··· Yazı ···

Gogol'den Bir Klasik : 'Müfettiş' (Tiyatro Kedi) - Ege Küçükkiper
Gogol'ün 1834'te yazdığı, ülkemizde sıkça sahnelenen klasik eseri Müfettiş, bu sezon Tiyatro Kedi tarafından seyirci ile buluşturuluyor. Son zamanlarda özel tiyatroların klasiklere yöneldiklerini görüyorum. Ödenekli tiyatroların ise klasiklerden uzaklaştıklarını. Bu durumu özeller adına olumlu, ödenekliler adına olumsuz buluyorum. Müfettiş'i bilmeyen yoktur ama ben yine de bir özet geçeyim.

···

### Görev koşulları
Müfettiş yazısında "Gogol'den Bir Klasik" sözcükleriyle başlayıp "bir özet geçeyim." sözcükleriyle biten bölümü, bu iki sözcük grubunu da içine alacak şekilde yeniden yaz. Bu bölümde "Tiyatro Kedi" adını "Kedi Tiyatrosu" olarak değiştir. Kayıtların bu işle hiçbir ilgisi yoktur.

··· Kayıtlı veriler ···

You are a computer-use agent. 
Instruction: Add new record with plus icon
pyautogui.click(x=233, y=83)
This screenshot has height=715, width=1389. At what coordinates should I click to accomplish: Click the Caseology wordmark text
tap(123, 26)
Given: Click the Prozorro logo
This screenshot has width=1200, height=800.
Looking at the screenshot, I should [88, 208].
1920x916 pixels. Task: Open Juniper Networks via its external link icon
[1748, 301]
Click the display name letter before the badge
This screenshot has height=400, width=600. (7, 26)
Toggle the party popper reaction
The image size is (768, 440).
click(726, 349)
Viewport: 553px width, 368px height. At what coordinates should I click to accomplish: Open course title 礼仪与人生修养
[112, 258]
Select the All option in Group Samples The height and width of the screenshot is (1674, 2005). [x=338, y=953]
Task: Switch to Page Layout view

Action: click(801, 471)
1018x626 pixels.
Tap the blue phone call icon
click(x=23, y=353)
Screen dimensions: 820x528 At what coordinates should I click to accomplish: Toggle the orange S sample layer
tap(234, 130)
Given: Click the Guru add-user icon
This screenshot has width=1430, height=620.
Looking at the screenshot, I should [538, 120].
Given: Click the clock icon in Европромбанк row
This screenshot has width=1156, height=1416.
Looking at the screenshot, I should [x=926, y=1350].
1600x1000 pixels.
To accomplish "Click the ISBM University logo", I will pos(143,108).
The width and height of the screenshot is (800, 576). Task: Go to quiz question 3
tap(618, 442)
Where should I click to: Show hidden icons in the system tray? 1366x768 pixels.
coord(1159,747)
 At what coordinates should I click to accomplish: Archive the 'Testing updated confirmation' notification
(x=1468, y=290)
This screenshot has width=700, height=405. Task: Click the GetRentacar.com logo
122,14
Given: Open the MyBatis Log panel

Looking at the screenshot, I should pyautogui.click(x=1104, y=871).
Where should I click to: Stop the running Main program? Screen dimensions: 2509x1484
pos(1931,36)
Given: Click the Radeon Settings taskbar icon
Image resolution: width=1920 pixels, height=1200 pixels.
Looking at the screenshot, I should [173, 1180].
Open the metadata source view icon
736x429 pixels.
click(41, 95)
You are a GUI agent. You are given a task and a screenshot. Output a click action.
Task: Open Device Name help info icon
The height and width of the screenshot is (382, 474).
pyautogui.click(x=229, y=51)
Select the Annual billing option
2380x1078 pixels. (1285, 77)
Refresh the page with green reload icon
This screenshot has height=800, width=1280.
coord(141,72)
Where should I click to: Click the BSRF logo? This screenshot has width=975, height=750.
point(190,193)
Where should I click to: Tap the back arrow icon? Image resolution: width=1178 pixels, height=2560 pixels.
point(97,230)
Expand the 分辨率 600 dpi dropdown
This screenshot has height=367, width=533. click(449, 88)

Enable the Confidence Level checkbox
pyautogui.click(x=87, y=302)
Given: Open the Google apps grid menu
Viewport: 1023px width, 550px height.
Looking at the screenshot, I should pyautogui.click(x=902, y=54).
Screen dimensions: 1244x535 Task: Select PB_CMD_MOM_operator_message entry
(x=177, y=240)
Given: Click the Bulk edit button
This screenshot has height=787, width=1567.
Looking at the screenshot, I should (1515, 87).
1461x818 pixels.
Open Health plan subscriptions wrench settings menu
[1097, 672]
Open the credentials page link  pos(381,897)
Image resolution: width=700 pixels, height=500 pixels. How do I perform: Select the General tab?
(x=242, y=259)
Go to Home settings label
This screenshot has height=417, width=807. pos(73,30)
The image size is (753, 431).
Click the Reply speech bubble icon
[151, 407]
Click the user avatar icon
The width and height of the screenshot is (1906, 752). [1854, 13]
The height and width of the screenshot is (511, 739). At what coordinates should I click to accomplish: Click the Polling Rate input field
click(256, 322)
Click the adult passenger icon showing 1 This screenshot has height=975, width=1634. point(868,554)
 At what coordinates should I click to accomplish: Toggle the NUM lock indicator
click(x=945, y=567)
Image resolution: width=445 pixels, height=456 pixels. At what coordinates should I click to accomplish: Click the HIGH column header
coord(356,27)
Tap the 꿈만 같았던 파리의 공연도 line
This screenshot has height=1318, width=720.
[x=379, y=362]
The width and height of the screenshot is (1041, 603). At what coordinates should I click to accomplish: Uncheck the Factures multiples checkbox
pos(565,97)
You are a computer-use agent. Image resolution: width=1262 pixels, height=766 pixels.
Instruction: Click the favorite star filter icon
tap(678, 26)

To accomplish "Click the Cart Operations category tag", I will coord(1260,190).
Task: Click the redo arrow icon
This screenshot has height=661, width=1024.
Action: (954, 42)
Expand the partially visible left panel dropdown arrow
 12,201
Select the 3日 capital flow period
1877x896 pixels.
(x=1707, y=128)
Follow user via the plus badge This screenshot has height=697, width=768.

···

### Göreve yanıt
Gogol'den Bir Klasik : 'Müfettiş' (Kedi Tiyatrosu) - Ege Küçükkiper
Gogol'ün 1834'te yazdığı, ülkemizde sıkça sahnelenen klasik eseri Müfettiş, bu sezon Kedi Tiyatrosu tarafından seyirci ile buluşturuluyor. Son zamanlarda özel tiyatroların klasiklere yöneldiklerini görüyorum. Ödenekli tiyatroların ise klasiklerden uzaklaştıklarını. Bu durumu özeller adına olumlu, ödenekliler adına olumsuz buluyorum. Müfettiş'i bilmeyen yoktur ama ben yine de bir özet geçeyim.